The Introduction of Roadside Lorry Emission Checks
Date: 20th June 2018 | By: Claire Malley | Categories: Health and Safety
Air pollution is detrimental to human health and local authorities have a legal duty to assess and monitor air quality within their district under Part IV of the Environment Act 1995 in line with the Air Quality Objectives.From August 2017 the DVSA will include emission checks in their roadside surveillance.
Poor air quality is now more than ever a major public health problem, and in 2016 the Royal College of Physicians, and the Royal College of Paediatrics and Child Health reported that “Each year in the UK, 40,000 deaths are attributable to exposure to outdoor air pollution, with more linked also to exposure to indoor pollutants”.
Air Quality Assessment & Action
- One method that local authorities use to assess and monitor air quality is the installation of nitrogen dioxide diffusion tubes along a roadway that several vehicles will use to determine the level of nitrogen dioxide in the air. The tubes tend to be located on lampposts or domestic properties as residents living in urban areas are more likely to be exposed to pollution and have an increased risk of developing cancer and heart disease.

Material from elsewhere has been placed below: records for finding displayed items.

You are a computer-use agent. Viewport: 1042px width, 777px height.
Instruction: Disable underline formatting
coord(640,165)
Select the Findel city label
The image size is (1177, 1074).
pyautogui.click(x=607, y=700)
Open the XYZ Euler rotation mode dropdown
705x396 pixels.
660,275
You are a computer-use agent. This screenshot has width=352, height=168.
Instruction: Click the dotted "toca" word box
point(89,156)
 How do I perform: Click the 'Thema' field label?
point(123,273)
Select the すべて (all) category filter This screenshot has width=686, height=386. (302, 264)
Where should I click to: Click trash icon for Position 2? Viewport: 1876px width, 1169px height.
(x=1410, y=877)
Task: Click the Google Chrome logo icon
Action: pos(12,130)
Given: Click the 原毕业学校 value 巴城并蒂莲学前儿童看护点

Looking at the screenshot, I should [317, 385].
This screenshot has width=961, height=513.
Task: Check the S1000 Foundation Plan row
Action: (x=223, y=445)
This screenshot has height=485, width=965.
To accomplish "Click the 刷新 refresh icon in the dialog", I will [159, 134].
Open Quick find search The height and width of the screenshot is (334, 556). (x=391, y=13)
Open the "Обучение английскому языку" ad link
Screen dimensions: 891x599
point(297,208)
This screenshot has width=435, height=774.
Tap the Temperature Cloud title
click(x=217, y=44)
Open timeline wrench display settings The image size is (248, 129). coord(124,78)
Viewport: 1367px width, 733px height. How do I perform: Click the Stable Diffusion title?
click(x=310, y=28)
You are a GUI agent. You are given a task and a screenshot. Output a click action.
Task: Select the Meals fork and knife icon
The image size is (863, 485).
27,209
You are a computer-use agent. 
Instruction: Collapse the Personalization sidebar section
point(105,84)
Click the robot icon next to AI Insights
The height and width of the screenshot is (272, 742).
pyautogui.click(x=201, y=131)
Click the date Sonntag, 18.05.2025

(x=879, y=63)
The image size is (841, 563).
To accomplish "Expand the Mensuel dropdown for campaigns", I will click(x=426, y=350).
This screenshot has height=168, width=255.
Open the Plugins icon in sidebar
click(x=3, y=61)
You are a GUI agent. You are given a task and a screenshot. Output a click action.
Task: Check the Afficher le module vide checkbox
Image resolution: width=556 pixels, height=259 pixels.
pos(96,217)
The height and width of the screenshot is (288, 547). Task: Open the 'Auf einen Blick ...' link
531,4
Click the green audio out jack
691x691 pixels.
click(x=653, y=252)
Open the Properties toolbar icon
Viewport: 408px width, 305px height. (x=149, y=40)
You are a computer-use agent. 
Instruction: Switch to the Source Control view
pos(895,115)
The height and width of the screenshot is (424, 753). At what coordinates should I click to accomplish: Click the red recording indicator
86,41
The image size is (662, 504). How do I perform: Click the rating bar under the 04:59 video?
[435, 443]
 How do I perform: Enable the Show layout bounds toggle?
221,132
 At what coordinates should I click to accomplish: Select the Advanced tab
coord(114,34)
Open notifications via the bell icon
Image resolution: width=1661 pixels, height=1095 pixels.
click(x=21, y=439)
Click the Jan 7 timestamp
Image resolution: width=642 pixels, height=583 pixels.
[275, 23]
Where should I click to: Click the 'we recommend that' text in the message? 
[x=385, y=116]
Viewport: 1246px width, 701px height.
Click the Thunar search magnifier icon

- Another pollutant that is detrimental to health is particulate matter (PM2.5 and PM10). Particulate matter can have negative effects on the respiratory systems and cardiovascular system and even be a cause of death. To monitor and assess particulate matter and other pollutants local authorities have automatic monitoring stations situated close to busy transport routes in urban areas or close to large industrial sites to capture the worst-case scenario.
If high levels of nitrogen dioxide and/or particulate matter were found in one area then the local authority must declare an Air Quality Management Area under the Environment Act 1995 and the local authority must implement control measures to reduce the levels.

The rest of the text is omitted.